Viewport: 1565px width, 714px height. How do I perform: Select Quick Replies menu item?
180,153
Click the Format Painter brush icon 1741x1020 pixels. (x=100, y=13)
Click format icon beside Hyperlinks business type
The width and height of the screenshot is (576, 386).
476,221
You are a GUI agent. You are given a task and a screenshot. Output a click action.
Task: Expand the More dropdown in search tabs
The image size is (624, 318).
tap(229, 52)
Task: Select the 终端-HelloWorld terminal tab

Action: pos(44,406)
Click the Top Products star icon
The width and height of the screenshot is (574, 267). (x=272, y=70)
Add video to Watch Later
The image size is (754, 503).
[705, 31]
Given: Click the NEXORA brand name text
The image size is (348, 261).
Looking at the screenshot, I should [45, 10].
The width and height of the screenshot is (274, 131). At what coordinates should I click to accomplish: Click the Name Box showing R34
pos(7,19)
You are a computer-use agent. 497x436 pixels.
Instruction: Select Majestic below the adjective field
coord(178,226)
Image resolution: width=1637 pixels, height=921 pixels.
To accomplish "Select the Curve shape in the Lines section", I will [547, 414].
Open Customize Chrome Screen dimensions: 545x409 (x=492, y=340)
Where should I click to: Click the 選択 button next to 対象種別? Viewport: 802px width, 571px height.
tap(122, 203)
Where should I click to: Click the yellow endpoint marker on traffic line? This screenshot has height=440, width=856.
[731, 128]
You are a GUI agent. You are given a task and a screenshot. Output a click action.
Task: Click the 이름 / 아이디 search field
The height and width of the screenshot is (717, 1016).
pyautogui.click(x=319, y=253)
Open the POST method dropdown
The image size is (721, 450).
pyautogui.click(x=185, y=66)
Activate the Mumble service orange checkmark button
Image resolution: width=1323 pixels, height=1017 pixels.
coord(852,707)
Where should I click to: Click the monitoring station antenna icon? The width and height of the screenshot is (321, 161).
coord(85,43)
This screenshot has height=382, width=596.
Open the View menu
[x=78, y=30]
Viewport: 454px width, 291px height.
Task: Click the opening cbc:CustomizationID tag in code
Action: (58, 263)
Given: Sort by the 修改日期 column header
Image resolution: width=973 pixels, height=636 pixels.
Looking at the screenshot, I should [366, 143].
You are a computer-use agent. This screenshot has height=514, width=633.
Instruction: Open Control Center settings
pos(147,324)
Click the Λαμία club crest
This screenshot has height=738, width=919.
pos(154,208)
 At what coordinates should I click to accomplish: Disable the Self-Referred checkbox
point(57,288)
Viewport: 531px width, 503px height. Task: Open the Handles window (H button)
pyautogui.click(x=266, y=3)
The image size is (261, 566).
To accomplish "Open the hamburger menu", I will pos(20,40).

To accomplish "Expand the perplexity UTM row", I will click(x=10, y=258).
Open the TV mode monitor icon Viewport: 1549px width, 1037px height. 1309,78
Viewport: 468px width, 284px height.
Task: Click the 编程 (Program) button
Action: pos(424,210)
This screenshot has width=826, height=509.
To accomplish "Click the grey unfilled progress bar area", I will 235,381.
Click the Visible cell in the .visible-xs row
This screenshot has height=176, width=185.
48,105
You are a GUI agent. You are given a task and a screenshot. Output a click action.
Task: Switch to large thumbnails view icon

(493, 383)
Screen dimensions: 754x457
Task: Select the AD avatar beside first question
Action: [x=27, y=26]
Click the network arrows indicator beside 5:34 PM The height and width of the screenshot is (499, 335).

--

STATED EXERCISE: Can you repeat the lines from the one with "Where should I click to: Click the monitoring" up to and including the one with "will click(x=10, y=258).", swapping "antenna" for "satellite" and leaving everything else unchanged?

SOLUTION BELOW:
Where should I click to: Click the monitoring station satellite icon? The width and height of the screenshot is (321, 161).
coord(85,43)
This screenshot has height=382, width=596.
Open the View menu
[x=78, y=30]
Viewport: 454px width, 291px height.
Task: Click the opening cbc:CustomizationID tag in code
Action: (58, 263)
Given: Sort by the 修改日期 column header
Image resolution: width=973 pixels, height=636 pixels.
Looking at the screenshot, I should [366, 143].
You are a computer-use agent. This screenshot has height=514, width=633.
Instruction: Open Control Center settings
pos(147,324)
Click the Λαμία club crest
This screenshot has height=738, width=919.
pos(154,208)
 At what coordinates should I click to accomplish: Disable the Self-Referred checkbox
point(57,288)
Viewport: 531px width, 503px height. Task: Open the Handles window (H button)
pyautogui.click(x=266, y=3)
The image size is (261, 566).
To accomplish "Open the hamburger menu", I will pos(20,40).

To accomplish "Expand the perplexity UTM row", I will click(x=10, y=258).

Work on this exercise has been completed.